> [DATASET]:
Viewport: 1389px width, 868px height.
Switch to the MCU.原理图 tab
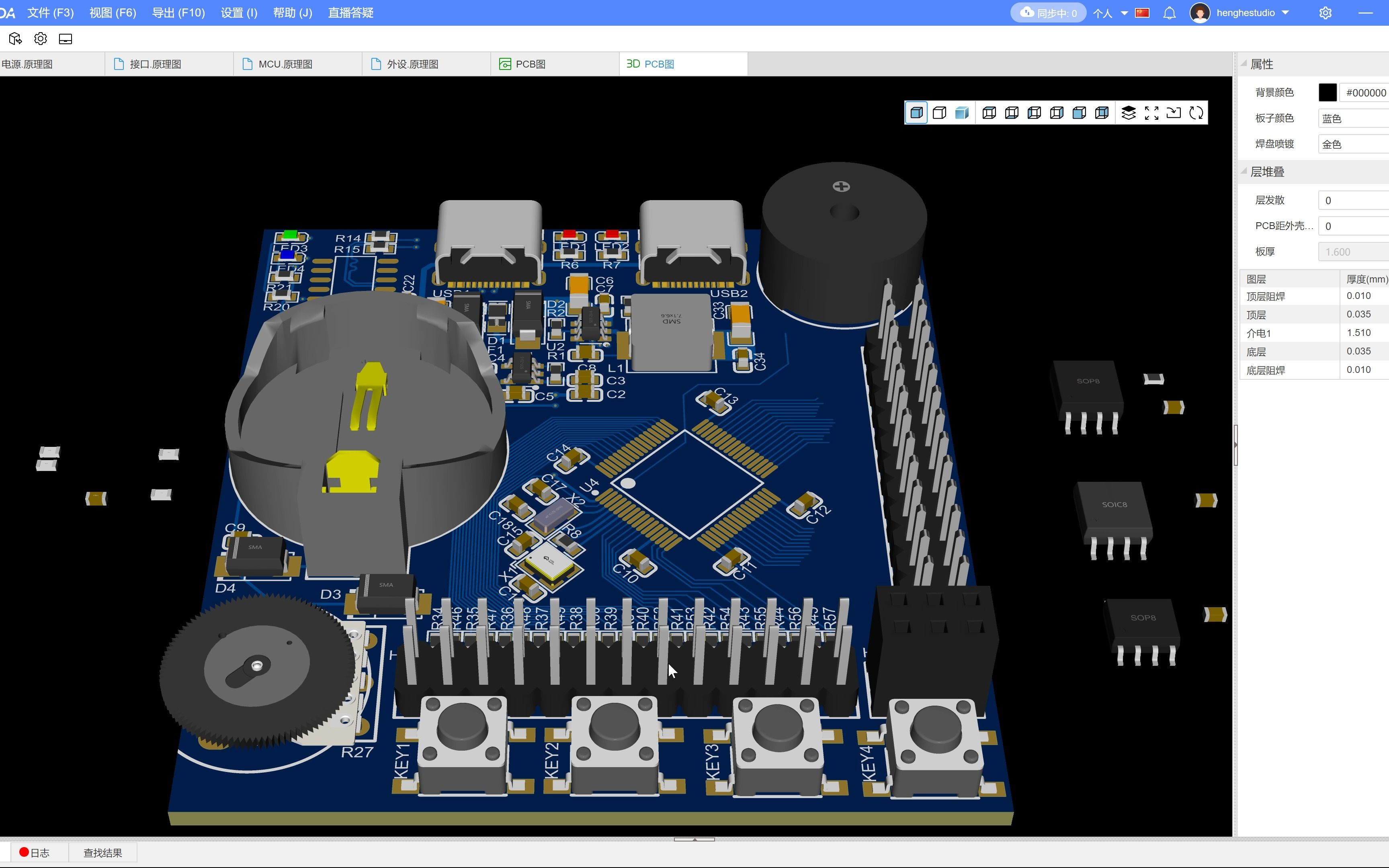click(285, 64)
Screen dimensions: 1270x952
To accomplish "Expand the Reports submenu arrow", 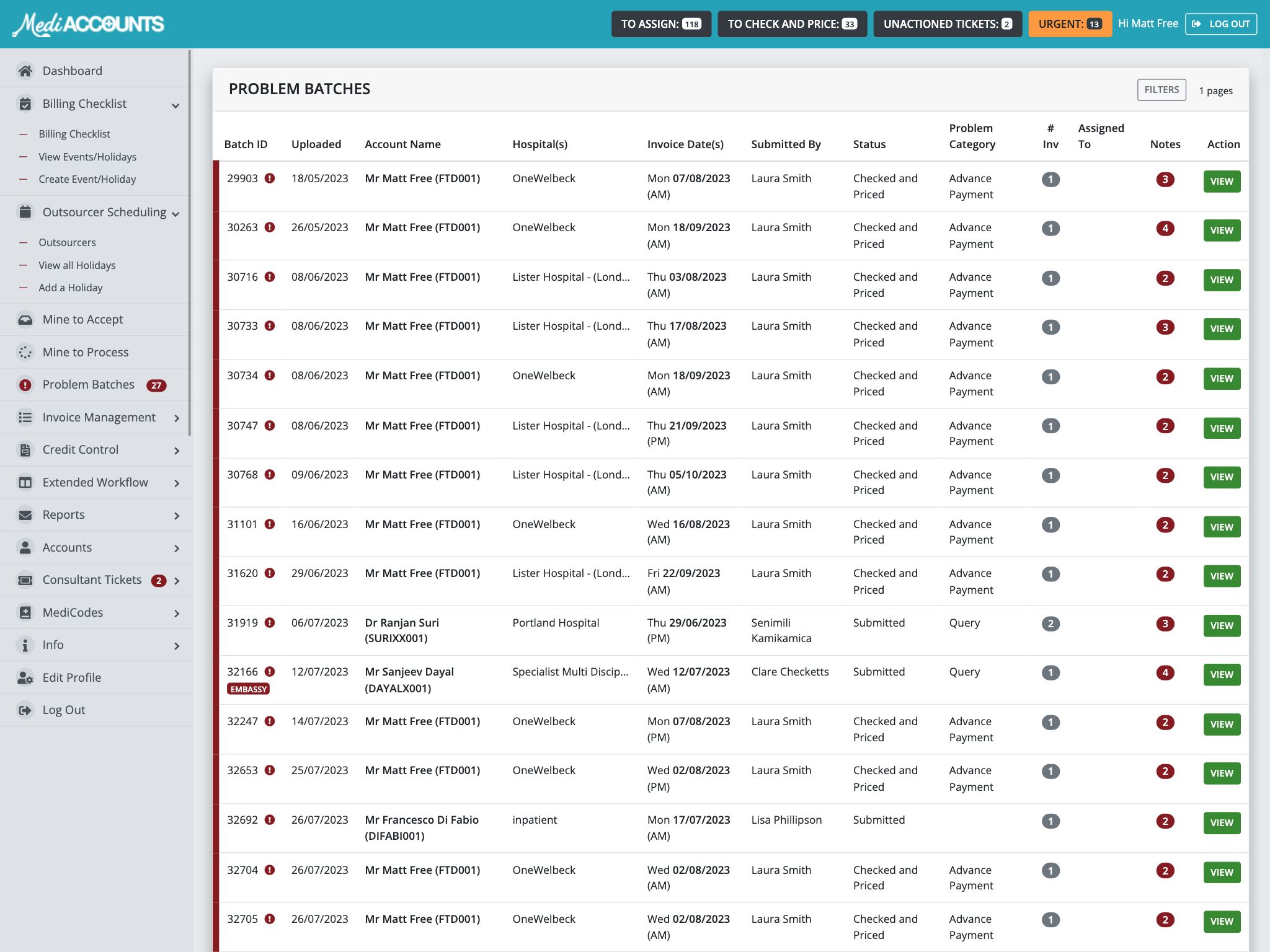I will (x=177, y=516).
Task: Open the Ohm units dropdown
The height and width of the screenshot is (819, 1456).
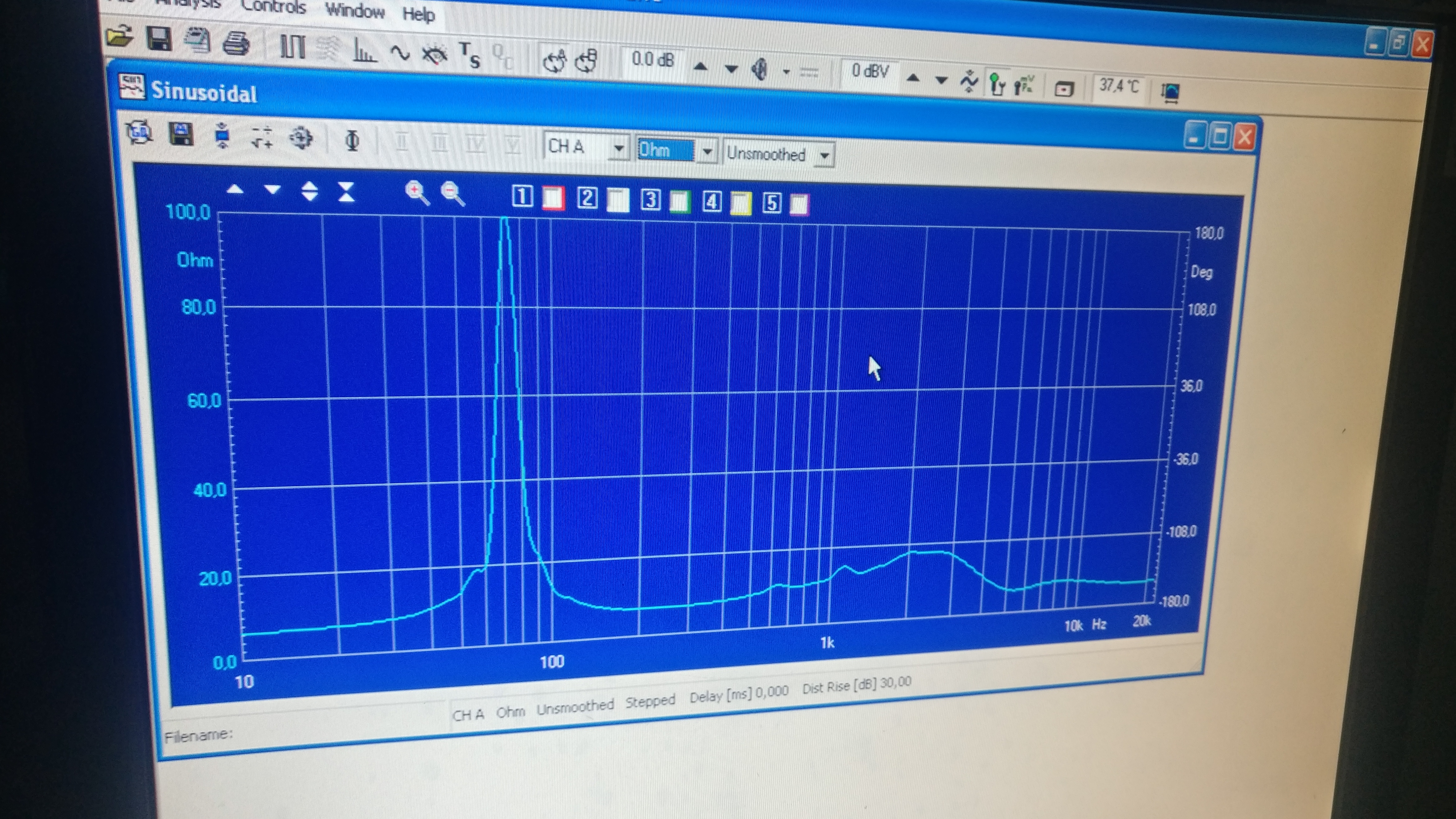Action: click(707, 152)
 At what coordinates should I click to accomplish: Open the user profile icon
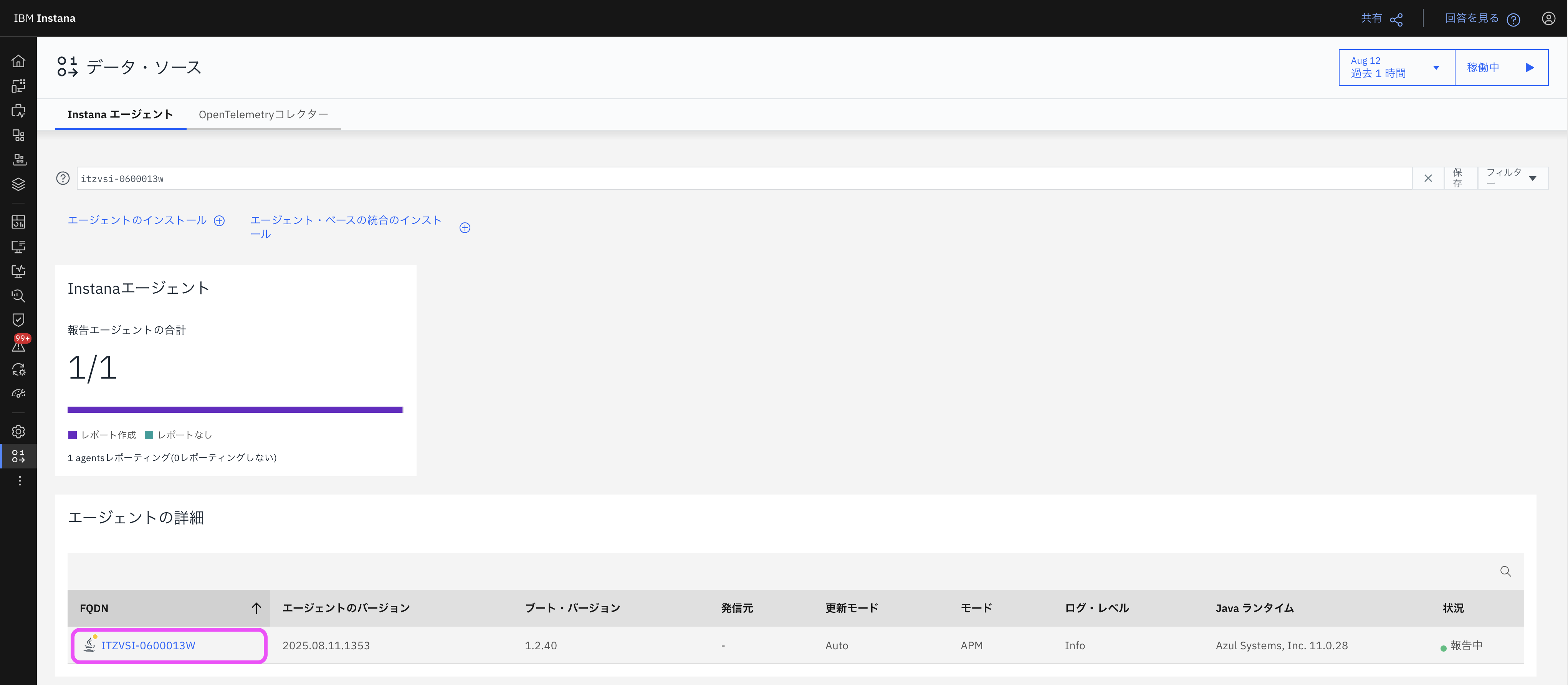pos(1548,18)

> [EXERCISE INSTRUCTIONS]:
Restate word for word the lines running from the one with "The height and" to the end of the entries; pictures are to be left out.

> [EXPECTED ANSWER]:
The height and width of the screenshot is (819, 1456).
Action: click(707, 152)
 At what coordinates should I click to accomplish: Open the user profile icon
pos(1548,18)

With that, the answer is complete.